La noche me sorprendió en mi mesa de despacho, en medio de una quietud que apenas se diferenciaba en leves matices de la que había reinado la noche anterior. Al mirar por la ventana, vi que la niebla se había disipado del todo y que el jardín estaba quieto y envuelto por las sombras. El mutismo de la línea telefónica empezaba a inquietarme, pues me repugnaba la idea de pasar otra noche aislada en la casa y con el crimen todavía reciente, y ya lamentaba no haber aceptado el ofrecimiento del inspector. Por ello, volví a comprobar el estado de la línea. Me sobresaltó el sonido del teléfono en el preciso momento en que mi mano se posaba sobre el auricular, y tardé un poco en contestar. Era Mrs. Gregson.

—Buenas noches, Miss Boyle, celebro que ya tenga reparada la línea… Puse énfasis en que lo hicieran a lo largo del día.

—Sí, al menos el teléfono funciona. Si llama para preguntarme cómo me ha ido con la policía, puede quedarse tranquila: no he hablado de los hermanos Fenton ni del abad negro —dije con frialdad.

—Querida, no la he llamado por ese motivo. Quería comprobar si respondía al teléfono…, aunque en realidad me gustaría hablar con usted de lo que está sucediendo…, si tiene tiempo, claro está.

—La escucho.

—No son cosas para tratarlas así, a distancia. Sé que lo que le voy a pedir es inhabitual, pero dada la excepcionalidad de los acontecimientos… —se calló y oí su respiración; incluso me sentía capaz de ver su expresión avinagrada—, ¿le importaría venir al Hampton para hablar conmigo? Estoy todavía en mi despacho, también excepcionalmente… Se sale de lo normal, pero, créame, me gustaría hablar con usted sin las premuras de las clases y sin que haya cerca profesores y alumnos, y teniendo en cuenta que esta mañana no ha impartido sus clases…

—Conozco mis obligaciones y tengo la intención de recuperar las horas que he perdido.

—No hará falta, no somos tan estrictos. Había para ello una razón de peso y no será necesario que recupere nada… Un momento…, ¿qué es eso? Acabo de oír algo por abajo… Dese prisa, la espero.

—De acuerdo, estaré ahí en menos de media hora —dije.

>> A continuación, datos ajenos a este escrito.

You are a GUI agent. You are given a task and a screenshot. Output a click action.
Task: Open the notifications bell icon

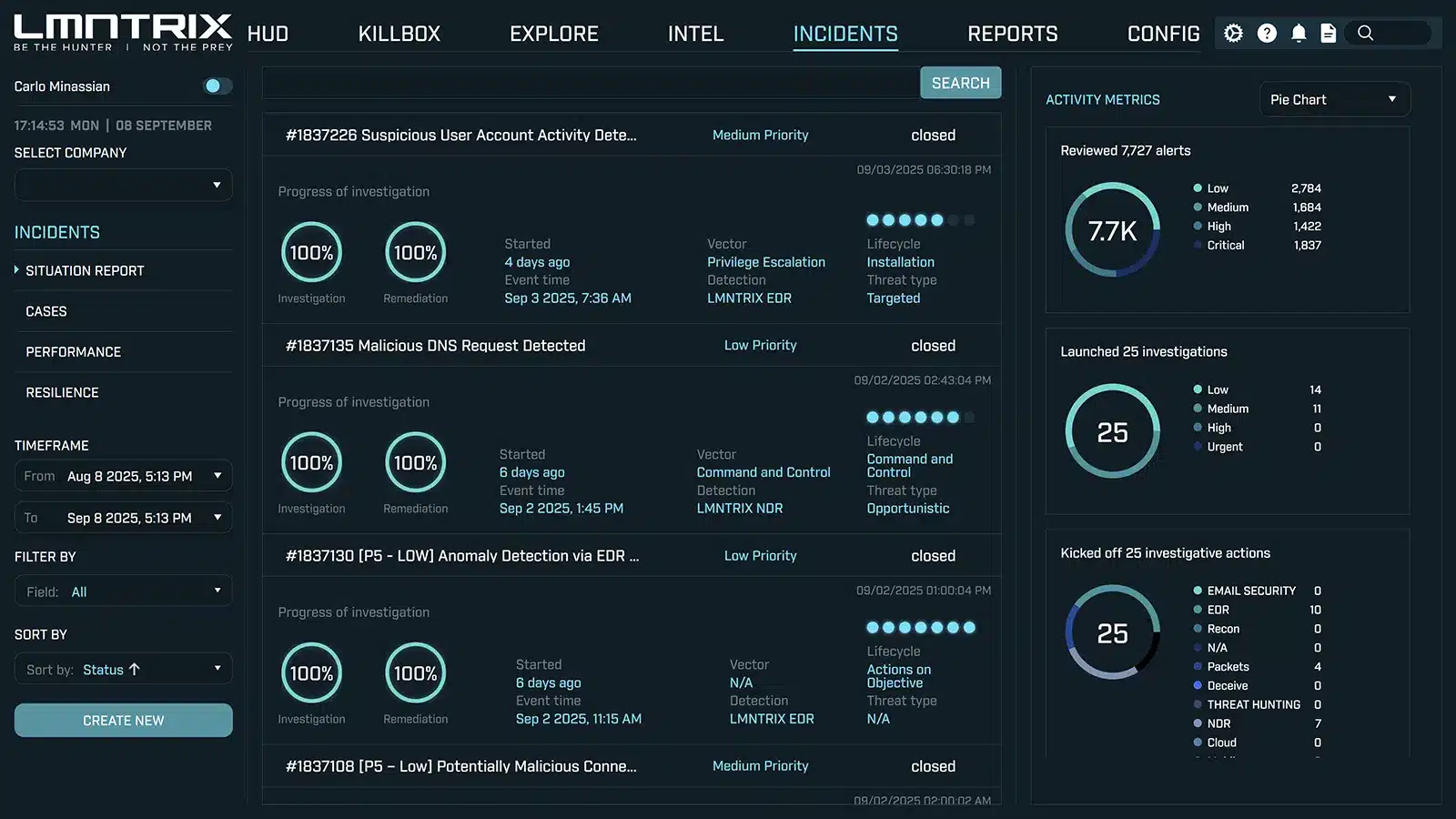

No me hice demasiadas preguntas sobre lo que la directora querría tratar conmigo; quizá no sería otra cosa que explicarme la situación familiar de los hermanos Fenton para justificar de esa manera su petición de que no mencionara sus nombres a la policía; podría ser que tuviera mala conciencia… Desconecté el ordenador, me puse el abrigo y salí. En lugar de la niebla había un cielo cubierto que amenazaba con una lluvia inminente, y una cadena de relámpagos cambió durante unos segundos el color de las nubes, inundando de matices violetas el paisaje, a los cuales siguió un trueno. Atravesé el jardín sin dejar de mirar con recelo en torno mío y gané la solitaria carretera. Desde lejos vi parpadear la bombilla del porche del Hampton College. ¿Cuántas bombillas se fundirían cada semana en ese lugar? «¿Por qué demonios no encargan a un experto electricista que se preocupe de dejar bien de una vez la instalación?», me pregunté.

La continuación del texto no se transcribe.